(Target position records)
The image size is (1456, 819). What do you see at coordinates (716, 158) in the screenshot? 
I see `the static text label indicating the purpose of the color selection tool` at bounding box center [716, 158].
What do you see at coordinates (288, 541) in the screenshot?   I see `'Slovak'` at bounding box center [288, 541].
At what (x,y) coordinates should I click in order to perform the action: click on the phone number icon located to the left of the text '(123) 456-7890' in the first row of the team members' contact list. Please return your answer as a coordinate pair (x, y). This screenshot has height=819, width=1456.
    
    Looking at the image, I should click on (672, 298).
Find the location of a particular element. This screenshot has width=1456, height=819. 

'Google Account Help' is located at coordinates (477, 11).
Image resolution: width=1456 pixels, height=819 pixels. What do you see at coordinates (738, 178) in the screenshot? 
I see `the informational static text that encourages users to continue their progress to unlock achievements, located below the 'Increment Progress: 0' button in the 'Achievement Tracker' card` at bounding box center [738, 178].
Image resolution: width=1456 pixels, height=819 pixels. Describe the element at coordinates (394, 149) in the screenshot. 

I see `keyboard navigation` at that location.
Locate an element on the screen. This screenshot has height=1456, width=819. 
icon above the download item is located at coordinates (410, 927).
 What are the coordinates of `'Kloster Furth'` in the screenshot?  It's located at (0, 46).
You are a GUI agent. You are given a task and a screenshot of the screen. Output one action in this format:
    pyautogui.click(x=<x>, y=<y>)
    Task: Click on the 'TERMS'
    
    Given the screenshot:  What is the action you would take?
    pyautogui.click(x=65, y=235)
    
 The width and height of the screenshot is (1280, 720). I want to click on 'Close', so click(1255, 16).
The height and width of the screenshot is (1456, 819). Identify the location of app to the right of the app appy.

Stated exercise: Please copy out all of the items above, word for word.

Output:
The image size is (1456, 819). What do you see at coordinates (716, 158) in the screenshot? 
I see `the static text label indicating the purpose of the color selection tool` at bounding box center [716, 158].
What do you see at coordinates (288, 541) in the screenshot?   I see `'Slovak'` at bounding box center [288, 541].
At what (x,y) coordinates should I click in order to perform the action: click on the phone number icon located to the left of the text '(123) 456-7890' in the first row of the team members' contact list. Please return your answer as a coordinate pair (x, y). This screenshot has height=819, width=1456.
    
    Looking at the image, I should click on (672, 298).
Find the location of a particular element. This screenshot has width=1456, height=819. 

'Google Account Help' is located at coordinates (477, 11).
Image resolution: width=1456 pixels, height=819 pixels. What do you see at coordinates (738, 178) in the screenshot? 
I see `the informational static text that encourages users to continue their progress to unlock achievements, located below the 'Increment Progress: 0' button in the 'Achievement Tracker' card` at bounding box center [738, 178].
Image resolution: width=1456 pixels, height=819 pixels. Describe the element at coordinates (394, 149) in the screenshot. 

I see `keyboard navigation` at that location.
Locate an element on the screen. This screenshot has height=1456, width=819. 
icon above the download item is located at coordinates (410, 927).
 What are the coordinates of `'Kloster Furth'` in the screenshot?  It's located at (0, 46).
You are a GUI agent. You are given a task and a screenshot of the screen. Output one action in this format:
    pyautogui.click(x=<x>, y=<y>)
    Task: Click on the 'TERMS'
    
    Given the screenshot:  What is the action you would take?
    pyautogui.click(x=65, y=235)
    
 The width and height of the screenshot is (1280, 720). I want to click on 'Close', so click(1255, 16).
The height and width of the screenshot is (1456, 819). Identify the location of app to the right of the app appy.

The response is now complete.